WORK INSTRUCTIONS:
In the text on DSP chips, what mode must be enabled for the ADSP-21160 to use its second processing unit, and how is it turned on?
══ TEXT SEGMENT
Motorola has since introduced a newer family of DSPs: the DSP56300 series. Many of the problems in the earlier DSP56K family were fixed in this series. This chip has genuine single-cycle operations, as well as a barrel shifter, but there is still no pipelined jump.
The SHARC
The ADSP-21065 (also known as the SHARC), was introduced several years ago by Analog Devices, and immediately became very popular for a number of applications including
instrumentation, motion control, and audio processing. Its architecture is attractive in that it boasts four data buses and single-cycle operation that includes two data fetches, one program fetch, and an I/O access. It provides for both integer and floating-point arithmetic, with 32 bits for the integer and 32 and 40 bits for the floating-point. It also has a pipelined branch, a large amount of configurable on-board (dual-port) RAM, serial support for popular A/D and D/As, a number of DMA channels, and
multiprocessor support. When this chip was released, it was expensive. Since then, a number of versions of the DSP have been introduced that are quite affordable.
This processor seems to have been designed to facilitate transform type processing used in scientific and multimedia applications. Some instructions even incorporate features used in the butterfly additions and subtractions that are part of these transforms.
Recently, Analog Devices announced that it would be coming out with another addition to
the SHARC family, the ADSP-21160. This new part is substantially the same as the ADSP-21065, with the addition of a parallel and identical processing unit incorporating a shifter, ALU, and multiplier. Unlike a fully parallel processing device, the ADSP-21160 is not a dual pipeline part. The second unit is only used in SIMD mode, which is enabled by setting a bit in a control register.
In SIMD mode, most of the instructions will act on both processing units instead of just one. With a 100MHz clock, this
chip is capable of performing an FFT in 90µs. Each tap of an FIR filter will take 5ns and an IIR Biquad will take 20ns.
The TMS320C6000 series
Texas Instruments probably has the longest history in the DSP business. Since the early 1980s, they have produced a series of parts that covers almost any application.
If your application requires muscle and speed, the TMS320C6xx from TI is probably the best COTS general-purpose device available. Many impressive aspects of the construction of
this processor contribute to its efficiency and speed. Not only does it have a fully pipelined branch, but each instruction is also conditional. Combined with a single-cycle operation and a fast clock, this can make for some very fast processing. But there is one more addition: the device possesses a dual pipeline. All three of these factors contribute to a leap in efficiency that has Texas Instruments touting anywhere from 1,200 MIPS to 2,000 MIPS, depending on the clock speeds involved. Of course, results
vary depending upon the application and the care with which the code is written.
This processor uses a technique known as VLIW (very long instruction word), which can allow up to eight instructions to be executed in parallel, each proceeding through the pipeline in parallel. The key to efficient programming in a multiple-pipeline environment is the scheduling of instructions so that no pipe is stalled. This makes hand-coding such a device an extremely arduous task.
════
══ STORED RECORDS
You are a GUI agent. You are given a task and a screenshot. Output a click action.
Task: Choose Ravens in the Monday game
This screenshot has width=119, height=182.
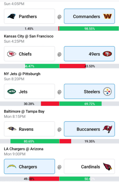tap(29, 129)
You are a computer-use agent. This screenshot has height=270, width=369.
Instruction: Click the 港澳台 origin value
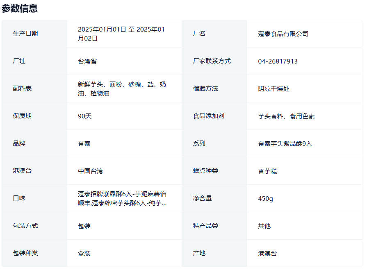(267, 254)
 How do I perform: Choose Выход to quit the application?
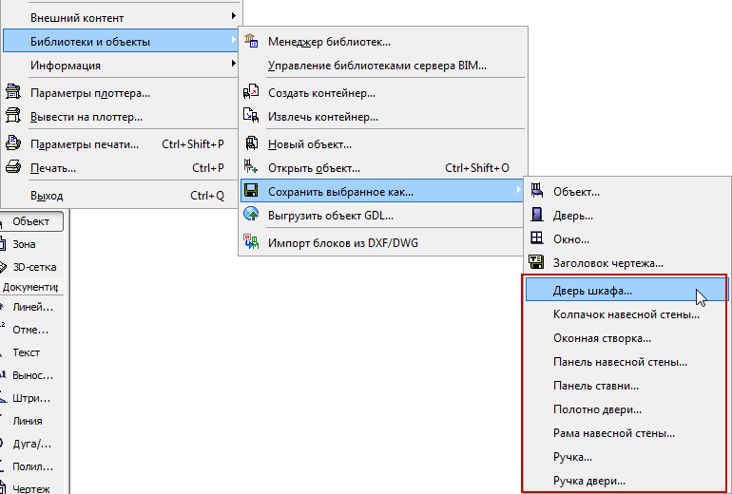[x=47, y=196]
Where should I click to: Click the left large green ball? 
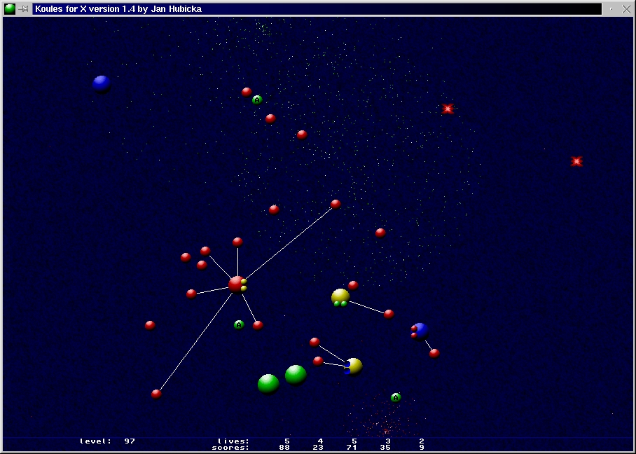[x=268, y=383]
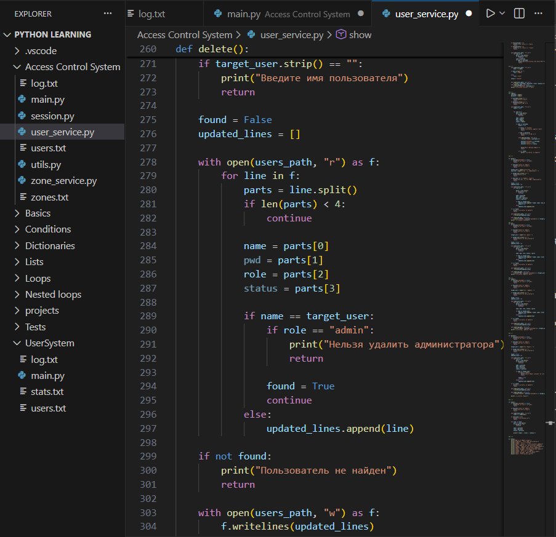Click the minimap to navigate the file

523,246
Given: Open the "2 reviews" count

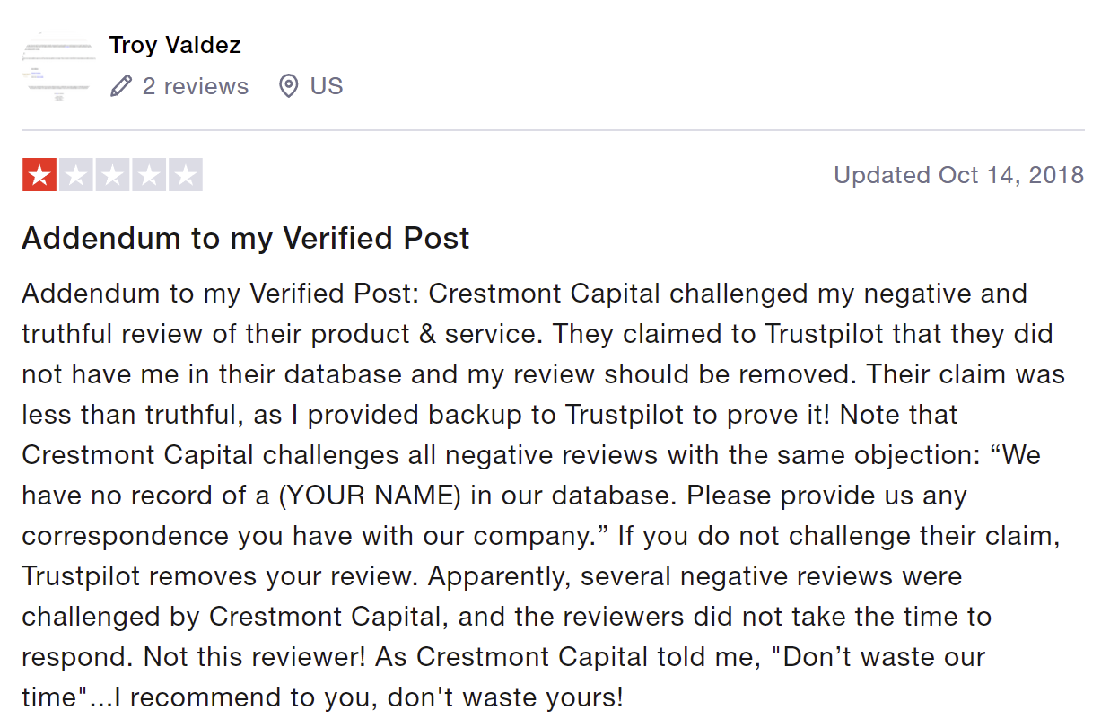Looking at the screenshot, I should pos(195,86).
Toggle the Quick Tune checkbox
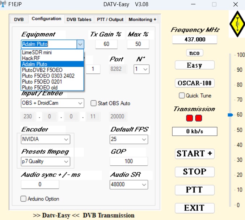Screen dimensions: 245x220 [x=182, y=96]
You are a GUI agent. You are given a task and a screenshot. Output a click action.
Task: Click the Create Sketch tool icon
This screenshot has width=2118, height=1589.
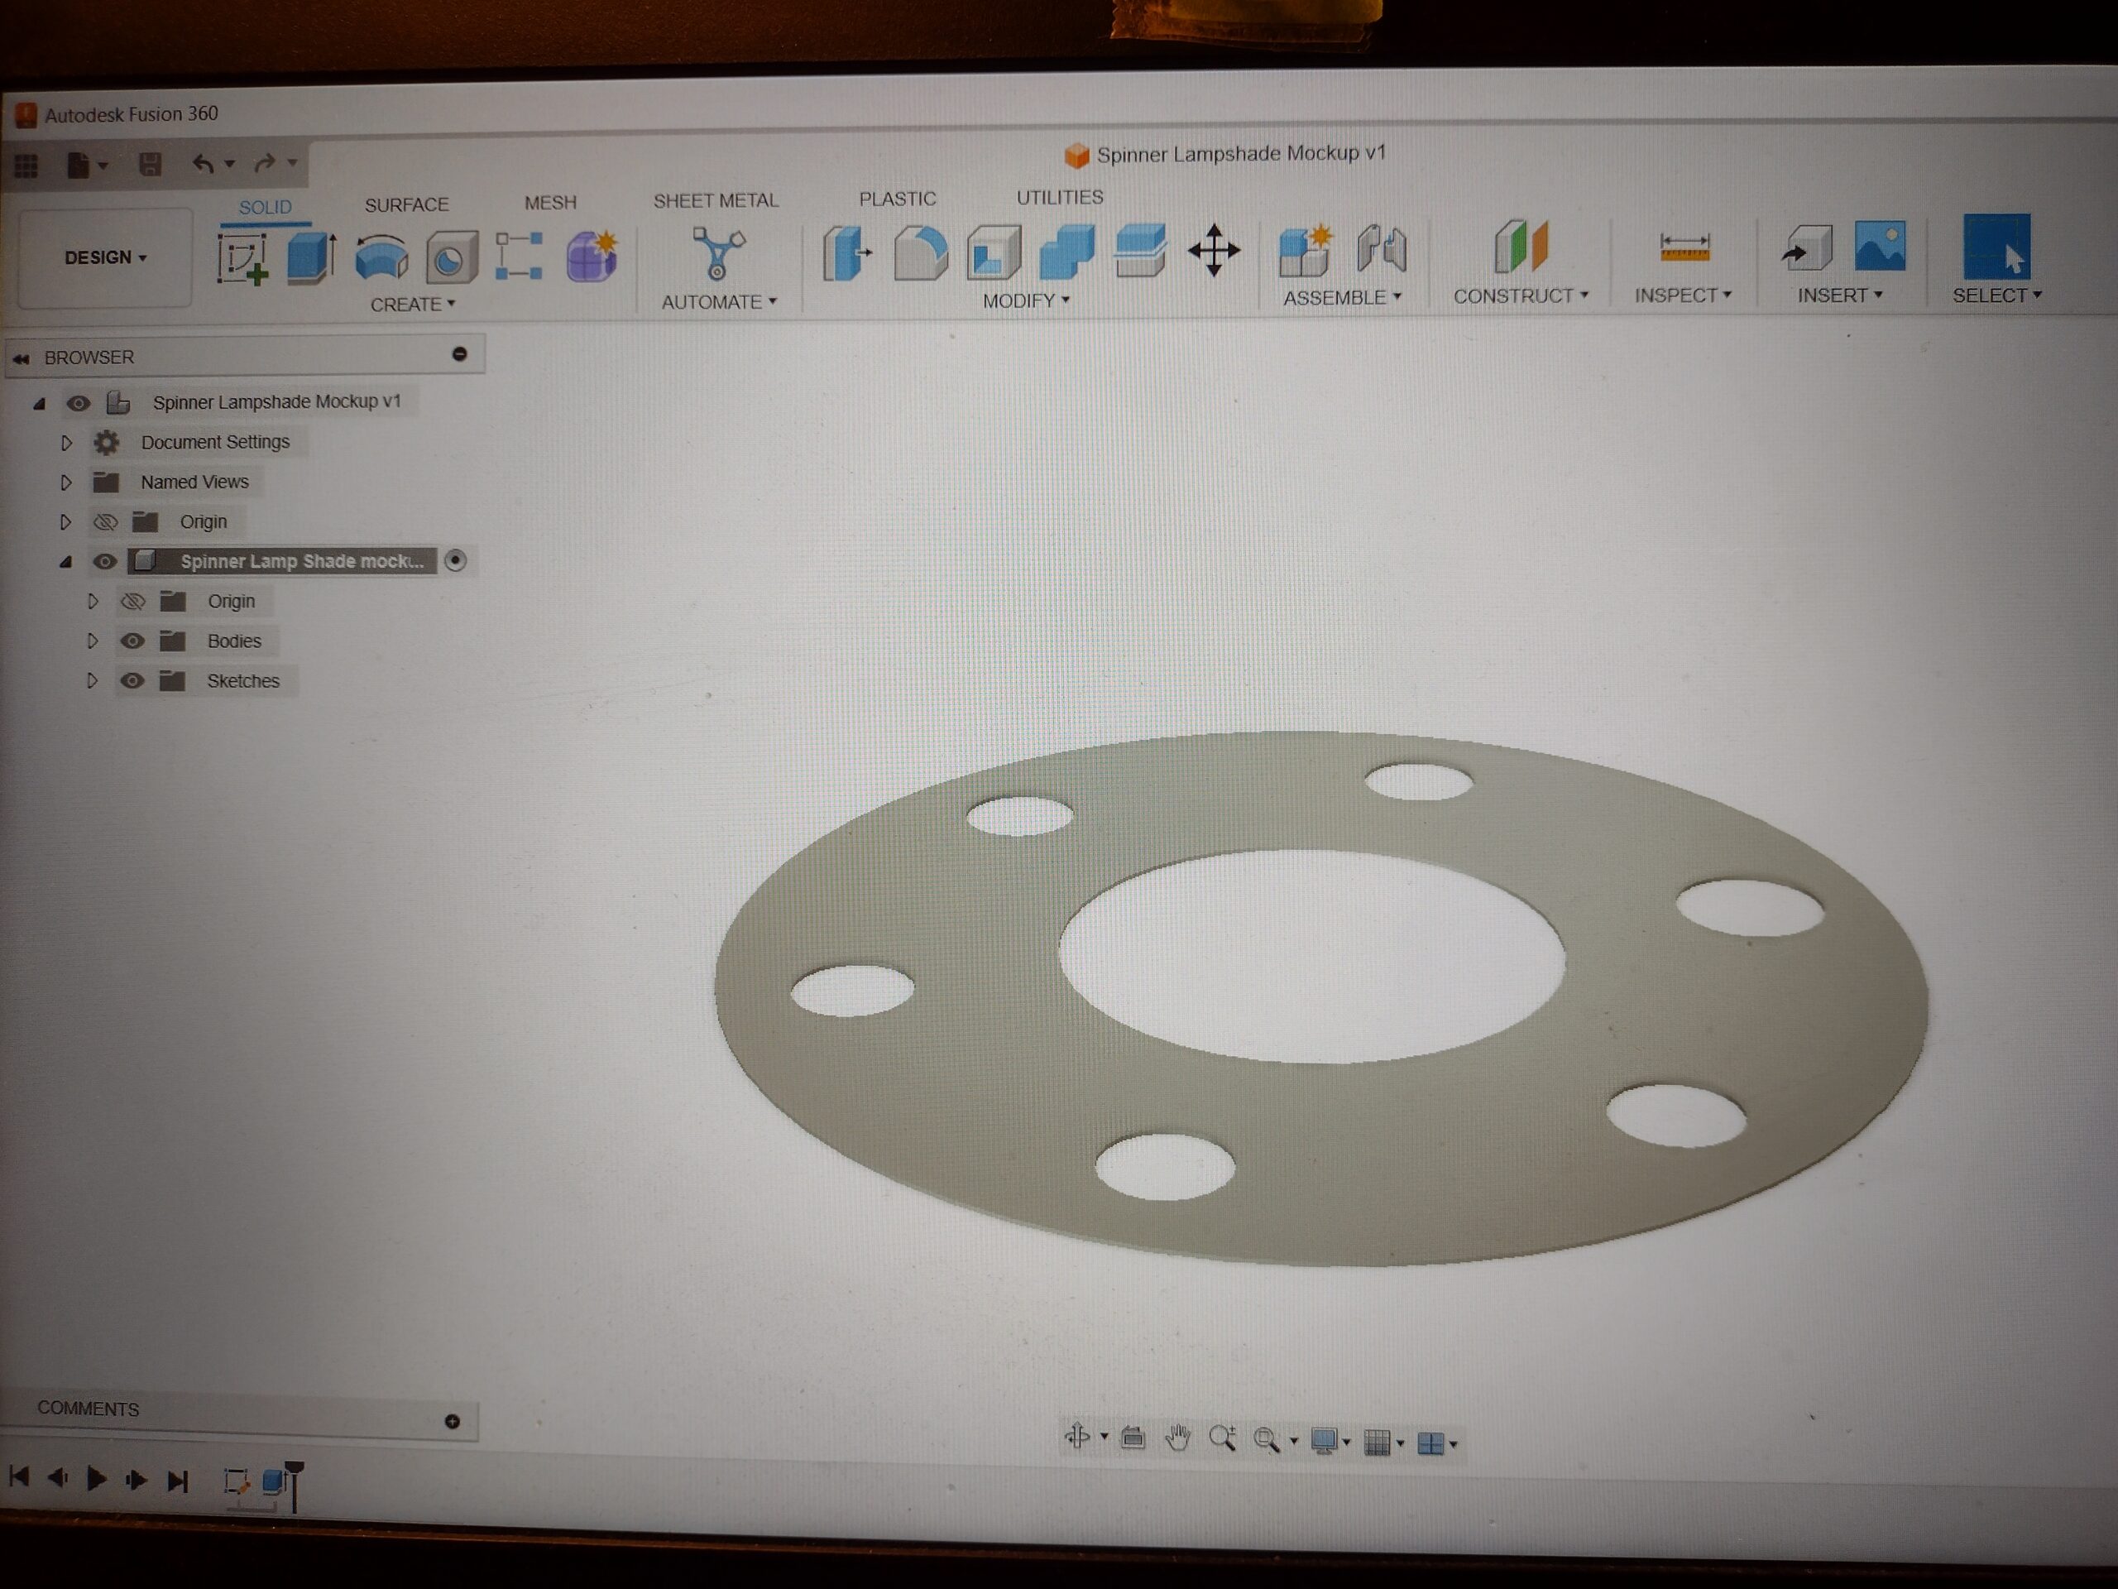[x=242, y=259]
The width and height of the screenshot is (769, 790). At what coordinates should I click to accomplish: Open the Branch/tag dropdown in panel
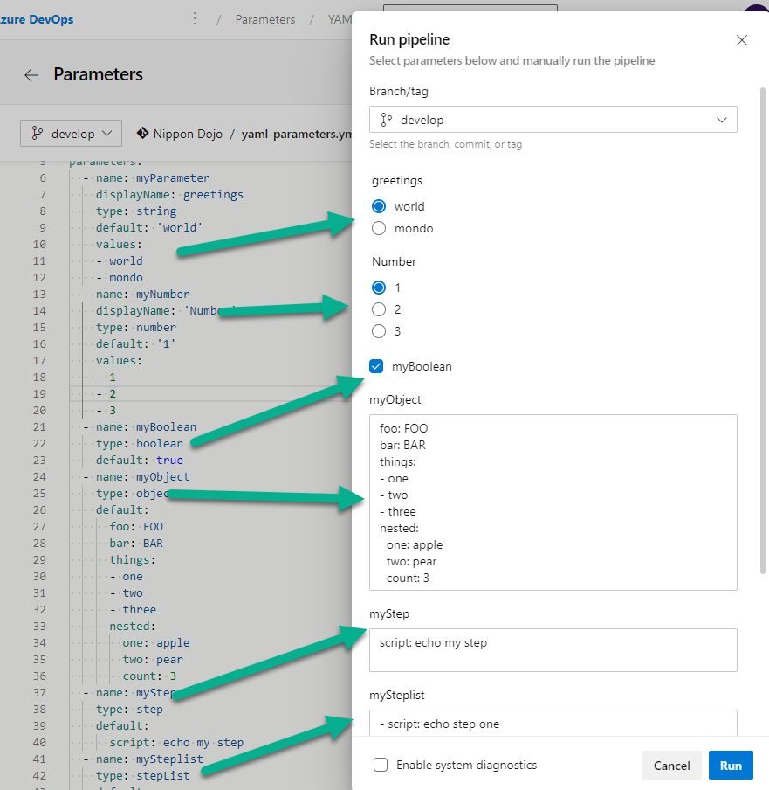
════
SOLUTION BELOW:
SIMD mode, which is enabled by setting a bit in a control register.